HR’s Role: Advocate, Agent or Strategist?
“To often, HR’s role
in the organization is to come in and shoot the wounded.”
-Kwame S. Salter
Over the past 20 years or so, HR’s role in the organization
has gone through seismic changes. Before becoming Human Resources, we were
Personnel; before we claimed we were a strategic function, we were satisfied
with being administrative; and, before we sought to be respected as “partners
in the business”, we were generally viewed as ‘aides- de –camps’ to the
business leaders. In fact, in many organizations, the HR function was viewed as
the final resort for employees who had plateaued or deemed incapable of making
it in the metrics driven world of business. In fact, during interviews HR
applicants often cited “getting along with people” as their primary
qualification for the job. Granted, prior to technology taking over many of the
processing and recordkeeping tasks, the HR function was primarily consumed with
what I call ‘administrivia’. According to several experts, HR is still seen by
many line managers as “clerical and lower level administrative aides to the
organization.”
Yet, HR has always had three major roles in the
organization—administrative, operational and strategic. Again, of the three
major roles associated with HR, the administrative role was dominant. The
operational role consisted of two conflicting realities that begged to be
balanced—being an agent of the company and an advocate for the employees. Too
often, the role of employee advocate consisted of setting up sham grievance
procedures—be they 3 or 5 steps. While
these grievance procedures were designed to satisfy ‘due process’, the outcome
was often predetermined—the employee would lose. Instead of functioning as an
honest broker in the process, the HR professional always knew who ‘buttered
his/her bread’—the company. Thus, employees begin to take a cynical view of the
process and the HR professional. With the administrative and operational roles
being so prominent, there was little interest shown in or time left for
addressing the strategic role.
However, in recent years the HR function has attempted to
repurpose it’s role as more of a strategic contributor to business success
instead of simply the organization’s cat’s paw—concerned, primarily, with administrivia and keeping employees in
line. Metrics have replaced morale as the measuring stick for a
successful HR function. Today’s HR professional should be more focused on “devising and implementing strategy”
rather than policing the employee base. Being strategic does not mean
abandoning the administrative and operational roles of HR—it means rebalancing
the time, effort and resources of the HR function to achieve business results.
Put another way, HR—if it wants to become a real partner in
the business—must be clued in and contribute to the stated business objectives
and goals. For example, if the organization has determined that new products
and innovation is needed to survive and prosper, the HR function’s strategic
role is to attract, select and place employees with the necessary skill sets
and qualifications. This may sound simplistic. Yet, so often HR often lags
behind the organization’s shift in strategy.

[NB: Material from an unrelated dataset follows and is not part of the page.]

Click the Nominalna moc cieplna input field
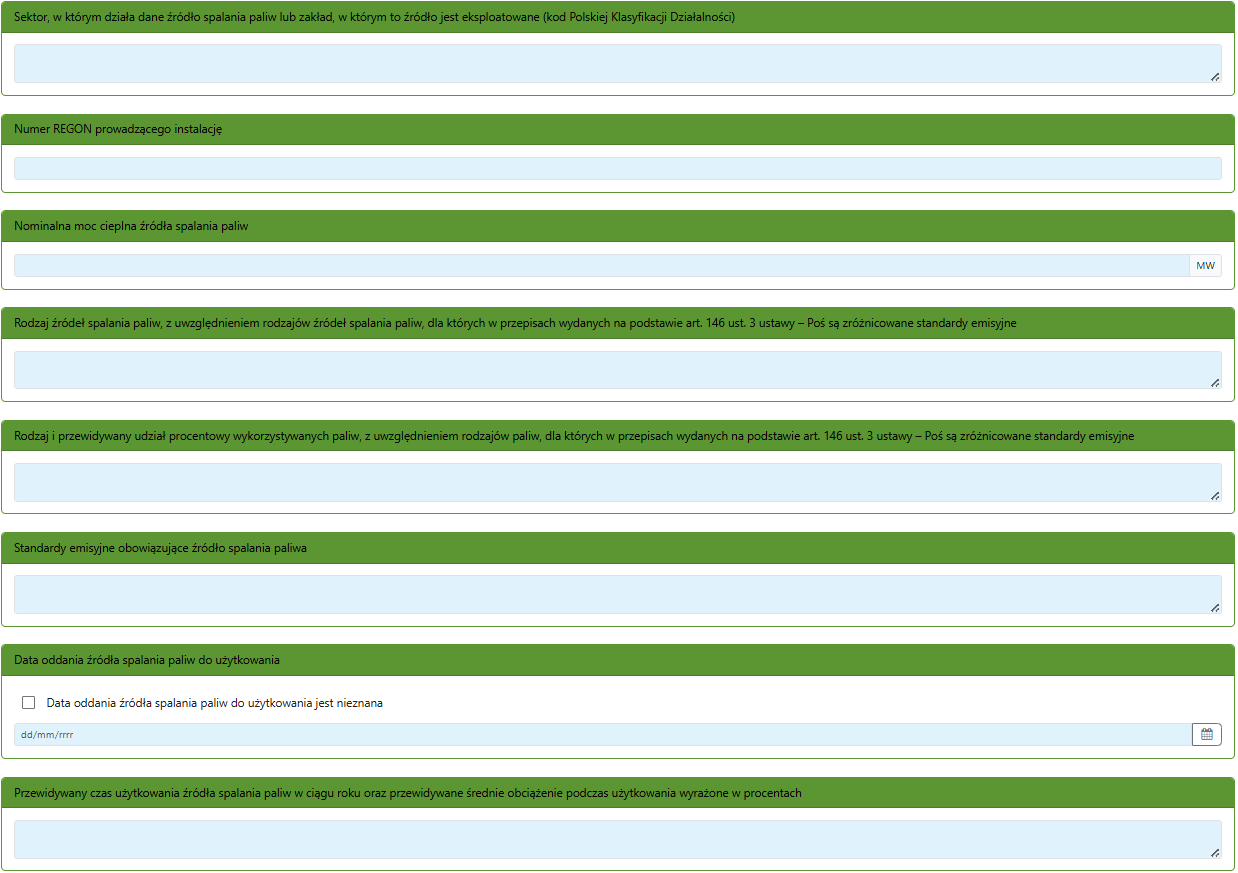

As Peter Senge, author of the 5th Discipline,
stated, “the only sustainable competitive
advantage a organization has is the ability of its employees to learn faster
than the competition.” Therefore, the HR function/practitioner must be
agile, nimble and responsive. Also, I might add, the HR practitioner must be business
savvy, independent thinkers and courageous.
This brings me to my beef with current HR practices. Today, too
many HR practitioners are more concerned with pleasing business leaders versus
challenging them; with being flunkies instead of being independent thinkers;
and, with rubber-stamping bad decisions rather than reversing them. To be
strategic means to be fearless when moving into uncharted territory; it means to
do what’s best for the business versus what’s best for maintaining a
relationship with the business leader you support. HR may have gained a seat at the table—but, also has the
potted plant sitting in the middle of the table. The effective HR professional must earn the
right to be heard and respected or be relegated to being a silent partner. To avoid the fate of being a silent partner, HR
practitioners have to establish themselves by:
·
Improving their business acumen
·
Taking the long view and becoming proactive
·
Sourcing the right type of employees needed
execute business strategies
·
Employing the right metrics that drive business
success
In regards to metrics, let me share a thought from Albert
Einstein, who once observed, “Everything that can be counted does not necessarily count;
everything that counts cannot necessarily be counted.”